THE TASK:
Rewrite the lines below, swapping every "Screen dimensions" for "Display size" and leaving everything else unchanged.

MATERIAL PROVIDED:
----

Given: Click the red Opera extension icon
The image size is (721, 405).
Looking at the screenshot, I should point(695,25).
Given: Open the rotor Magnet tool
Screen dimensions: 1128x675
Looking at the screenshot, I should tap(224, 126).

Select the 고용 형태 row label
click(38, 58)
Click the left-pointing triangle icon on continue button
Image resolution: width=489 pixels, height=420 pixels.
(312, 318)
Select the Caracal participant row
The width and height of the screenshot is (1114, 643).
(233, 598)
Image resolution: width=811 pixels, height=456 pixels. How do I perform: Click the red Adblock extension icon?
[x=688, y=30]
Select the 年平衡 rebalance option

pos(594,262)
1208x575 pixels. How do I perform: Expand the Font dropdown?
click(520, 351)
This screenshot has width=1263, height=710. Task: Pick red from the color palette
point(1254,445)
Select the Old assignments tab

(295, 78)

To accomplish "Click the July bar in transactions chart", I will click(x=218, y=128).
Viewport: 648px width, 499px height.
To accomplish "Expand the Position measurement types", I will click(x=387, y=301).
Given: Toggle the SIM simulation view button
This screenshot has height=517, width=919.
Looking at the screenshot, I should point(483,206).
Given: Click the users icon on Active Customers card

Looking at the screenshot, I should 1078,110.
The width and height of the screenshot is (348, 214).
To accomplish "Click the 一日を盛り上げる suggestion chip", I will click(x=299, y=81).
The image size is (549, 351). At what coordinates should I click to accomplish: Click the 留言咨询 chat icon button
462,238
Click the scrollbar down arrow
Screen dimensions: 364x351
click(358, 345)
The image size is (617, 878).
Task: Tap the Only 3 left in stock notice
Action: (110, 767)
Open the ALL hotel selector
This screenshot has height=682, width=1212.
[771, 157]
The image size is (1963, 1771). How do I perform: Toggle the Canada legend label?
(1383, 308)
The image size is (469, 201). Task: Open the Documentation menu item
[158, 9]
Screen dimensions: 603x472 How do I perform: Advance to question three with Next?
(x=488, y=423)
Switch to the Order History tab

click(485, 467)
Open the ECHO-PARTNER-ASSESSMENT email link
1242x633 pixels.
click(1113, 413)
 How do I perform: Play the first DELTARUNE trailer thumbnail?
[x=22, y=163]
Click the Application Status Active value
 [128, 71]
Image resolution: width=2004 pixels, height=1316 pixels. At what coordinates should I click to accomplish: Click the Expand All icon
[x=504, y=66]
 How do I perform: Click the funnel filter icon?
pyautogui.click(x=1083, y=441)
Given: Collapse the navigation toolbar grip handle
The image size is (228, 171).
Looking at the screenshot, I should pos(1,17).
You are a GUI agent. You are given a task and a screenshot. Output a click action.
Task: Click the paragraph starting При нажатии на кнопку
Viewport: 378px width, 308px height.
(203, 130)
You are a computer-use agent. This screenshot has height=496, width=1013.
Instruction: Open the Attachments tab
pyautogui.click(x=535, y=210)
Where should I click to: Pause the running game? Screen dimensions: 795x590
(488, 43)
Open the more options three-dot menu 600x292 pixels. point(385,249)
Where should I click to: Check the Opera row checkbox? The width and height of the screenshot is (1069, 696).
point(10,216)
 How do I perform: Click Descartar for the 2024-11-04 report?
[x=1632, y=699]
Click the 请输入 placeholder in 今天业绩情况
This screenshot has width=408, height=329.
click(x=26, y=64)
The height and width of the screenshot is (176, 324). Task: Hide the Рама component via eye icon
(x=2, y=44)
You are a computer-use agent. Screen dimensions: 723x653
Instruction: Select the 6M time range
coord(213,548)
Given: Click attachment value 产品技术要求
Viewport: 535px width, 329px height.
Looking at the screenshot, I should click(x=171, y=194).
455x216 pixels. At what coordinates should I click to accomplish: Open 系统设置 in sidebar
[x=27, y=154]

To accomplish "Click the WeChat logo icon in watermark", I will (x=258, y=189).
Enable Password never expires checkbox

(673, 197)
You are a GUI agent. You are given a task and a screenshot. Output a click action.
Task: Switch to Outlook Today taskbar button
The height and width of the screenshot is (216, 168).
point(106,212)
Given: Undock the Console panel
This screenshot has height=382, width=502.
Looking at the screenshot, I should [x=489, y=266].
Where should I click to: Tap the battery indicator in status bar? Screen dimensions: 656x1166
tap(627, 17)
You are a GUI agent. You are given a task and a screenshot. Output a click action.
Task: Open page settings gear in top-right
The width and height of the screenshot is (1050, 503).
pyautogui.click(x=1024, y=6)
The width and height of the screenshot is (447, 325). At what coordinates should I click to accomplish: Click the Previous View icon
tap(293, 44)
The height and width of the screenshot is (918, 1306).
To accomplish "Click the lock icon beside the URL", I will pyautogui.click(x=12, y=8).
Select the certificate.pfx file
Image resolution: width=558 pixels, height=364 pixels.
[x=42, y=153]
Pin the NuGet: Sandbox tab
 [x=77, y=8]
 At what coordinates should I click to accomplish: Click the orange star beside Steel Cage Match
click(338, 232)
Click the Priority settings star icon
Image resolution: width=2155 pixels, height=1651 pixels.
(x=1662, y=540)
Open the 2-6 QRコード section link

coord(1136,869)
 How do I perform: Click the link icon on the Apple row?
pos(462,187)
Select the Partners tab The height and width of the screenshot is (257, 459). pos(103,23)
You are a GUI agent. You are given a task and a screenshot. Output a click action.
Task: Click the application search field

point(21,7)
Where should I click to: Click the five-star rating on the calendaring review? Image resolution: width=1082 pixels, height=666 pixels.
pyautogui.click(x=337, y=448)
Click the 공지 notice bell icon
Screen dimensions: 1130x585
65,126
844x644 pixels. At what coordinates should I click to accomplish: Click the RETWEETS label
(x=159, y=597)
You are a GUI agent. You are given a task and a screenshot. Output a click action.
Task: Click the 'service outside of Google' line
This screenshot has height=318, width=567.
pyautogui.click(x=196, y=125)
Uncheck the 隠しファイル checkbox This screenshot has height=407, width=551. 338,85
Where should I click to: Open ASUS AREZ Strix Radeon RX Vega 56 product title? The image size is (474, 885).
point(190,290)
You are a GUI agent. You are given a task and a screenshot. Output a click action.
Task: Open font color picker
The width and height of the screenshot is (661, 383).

----

RESPONSE FOR THIS EXERCISE:
Given: Click the red Opera extension icon
The image size is (721, 405).
Looking at the screenshot, I should point(695,25).
Given: Open the rotor Magnet tool
Display size: 1128x675
Looking at the screenshot, I should tap(224, 126).

Select the 고용 형태 row label
click(38, 58)
Click the left-pointing triangle icon on continue button
Image resolution: width=489 pixels, height=420 pixels.
(312, 318)
Select the Caracal participant row
The width and height of the screenshot is (1114, 643).
(233, 598)
Image resolution: width=811 pixels, height=456 pixels. How do I perform: Click the red Adblock extension icon?
[x=688, y=30]
Select the 年平衡 rebalance option

pos(594,262)
1208x575 pixels. How do I perform: Expand the Font dropdown?
click(520, 351)
This screenshot has width=1263, height=710. Task: Pick red from the color palette
point(1254,445)
Select the Old assignments tab

(295, 78)

To accomplish "Click the July bar in transactions chart", I will click(x=218, y=128).
Viewport: 648px width, 499px height.
To accomplish "Expand the Position measurement types", I will click(x=387, y=301).
Given: Toggle the SIM simulation view button
This screenshot has height=517, width=919.
Looking at the screenshot, I should point(483,206).
Given: Click the users icon on Active Customers card

Looking at the screenshot, I should 1078,110.
The width and height of the screenshot is (348, 214).
To accomplish "Click the 一日を盛り上げる suggestion chip", I will click(x=299, y=81).
The image size is (549, 351). At what coordinates should I click to accomplish: Click the 留言咨询 chat icon button
462,238
Click the scrollbar down arrow
Display size: 364x351
click(358, 345)
The image size is (617, 878).
Task: Tap the Only 3 left in stock notice
Action: (110, 767)
Open the ALL hotel selector
This screenshot has height=682, width=1212.
[771, 157]
The image size is (1963, 1771). How do I perform: Toggle the Canada legend label?
(1383, 308)
The image size is (469, 201). Task: Open the Documentation menu item
[158, 9]
Display size: 603x472 How do I perform: Advance to question three with Next?
(x=488, y=423)
Switch to the Order History tab

click(485, 467)
Open the ECHO-PARTNER-ASSESSMENT email link
1242x633 pixels.
click(1113, 413)
 How do I perform: Play the first DELTARUNE trailer thumbnail?
[x=22, y=163]
Click the Application Status Active value
 [128, 71]
Image resolution: width=2004 pixels, height=1316 pixels. At what coordinates should I click to accomplish: Click the Expand All icon
[x=504, y=66]
 How do I perform: Click the funnel filter icon?
pyautogui.click(x=1083, y=441)
Given: Collapse the navigation toolbar grip handle
The image size is (228, 171).
Looking at the screenshot, I should pos(1,17).
You are a GUI agent. You are given a task and a screenshot. Output a click action.
Task: Click the paragraph starting При нажатии на кнопку
Viewport: 378px width, 308px height.
(203, 130)
You are a computer-use agent. This screenshot has height=496, width=1013.
Instruction: Open the Attachments tab
pyautogui.click(x=535, y=210)
Where should I click to: Pause the running game? Display size: 795x590
(488, 43)
Open the more options three-dot menu 600x292 pixels. point(385,249)
Where should I click to: Check the Opera row checkbox? The width and height of the screenshot is (1069, 696).
point(10,216)
 How do I perform: Click Descartar for the 2024-11-04 report?
[x=1632, y=699]
Click the 请输入 placeholder in 今天业绩情况
This screenshot has width=408, height=329.
click(x=26, y=64)
The height and width of the screenshot is (176, 324). Task: Hide the Рама component via eye icon
(x=2, y=44)
You are a computer-use agent. Display size: 723x653
Instruction: Select the 6M time range
coord(213,548)
Given: Click attachment value 产品技术要求
Viewport: 535px width, 329px height.
Looking at the screenshot, I should click(x=171, y=194).
455x216 pixels. At what coordinates should I click to accomplish: Open 系统设置 in sidebar
[x=27, y=154]

To accomplish "Click the WeChat logo icon in watermark", I will (x=258, y=189).
Enable Password never expires checkbox

(673, 197)
You are a GUI agent. You are given a task and a screenshot. Output a click action.
Task: Switch to Outlook Today taskbar button
The height and width of the screenshot is (216, 168).
point(106,212)
Given: Undock the Console panel
This screenshot has height=382, width=502.
Looking at the screenshot, I should [x=489, y=266].
Where should I click to: Tap the battery indicator in status bar? Display size: 656x1166
tap(627, 17)
You are a GUI agent. You are given a task and a screenshot. Output a click action.
Task: Open page settings gear in top-right
The width and height of the screenshot is (1050, 503).
pyautogui.click(x=1024, y=6)
The width and height of the screenshot is (447, 325). At what coordinates should I click to accomplish: Click the Previous View icon
tap(293, 44)
The height and width of the screenshot is (918, 1306).
To accomplish "Click the lock icon beside the URL", I will pyautogui.click(x=12, y=8).
Select the certificate.pfx file
Image resolution: width=558 pixels, height=364 pixels.
[x=42, y=153]
Pin the NuGet: Sandbox tab
 [x=77, y=8]
 At what coordinates should I click to accomplish: Click the orange star beside Steel Cage Match
click(338, 232)
Click the Priority settings star icon
Image resolution: width=2155 pixels, height=1651 pixels.
(x=1662, y=540)
Open the 2-6 QRコード section link

coord(1136,869)
 How do I perform: Click the link icon on the Apple row?
pos(462,187)
Select the Partners tab The height and width of the screenshot is (257, 459). pos(103,23)
You are a GUI agent. You are given a task and a screenshot. Output a click action.
Task: Click the application search field

point(21,7)
Where should I click to: Click the five-star rating on the calendaring review? Image resolution: width=1082 pixels, height=666 pixels.
pyautogui.click(x=337, y=448)
Click the 공지 notice bell icon
Display size: 1130x585
65,126
844x644 pixels. At what coordinates should I click to accomplish: Click the RETWEETS label
(x=159, y=597)
You are a GUI agent. You are given a task and a screenshot. Output a click action.
Task: Click the 'service outside of Google' line
This screenshot has height=318, width=567.
pyautogui.click(x=196, y=125)
Uncheck the 隠しファイル checkbox This screenshot has height=407, width=551. 338,85
Where should I click to: Open ASUS AREZ Strix Radeon RX Vega 56 product title? The image size is (474, 885).
point(190,290)
You are a GUI agent. You are given a task and a screenshot. Output a click action.
Task: Open font color picker
The width and height of the screenshot is (661, 383).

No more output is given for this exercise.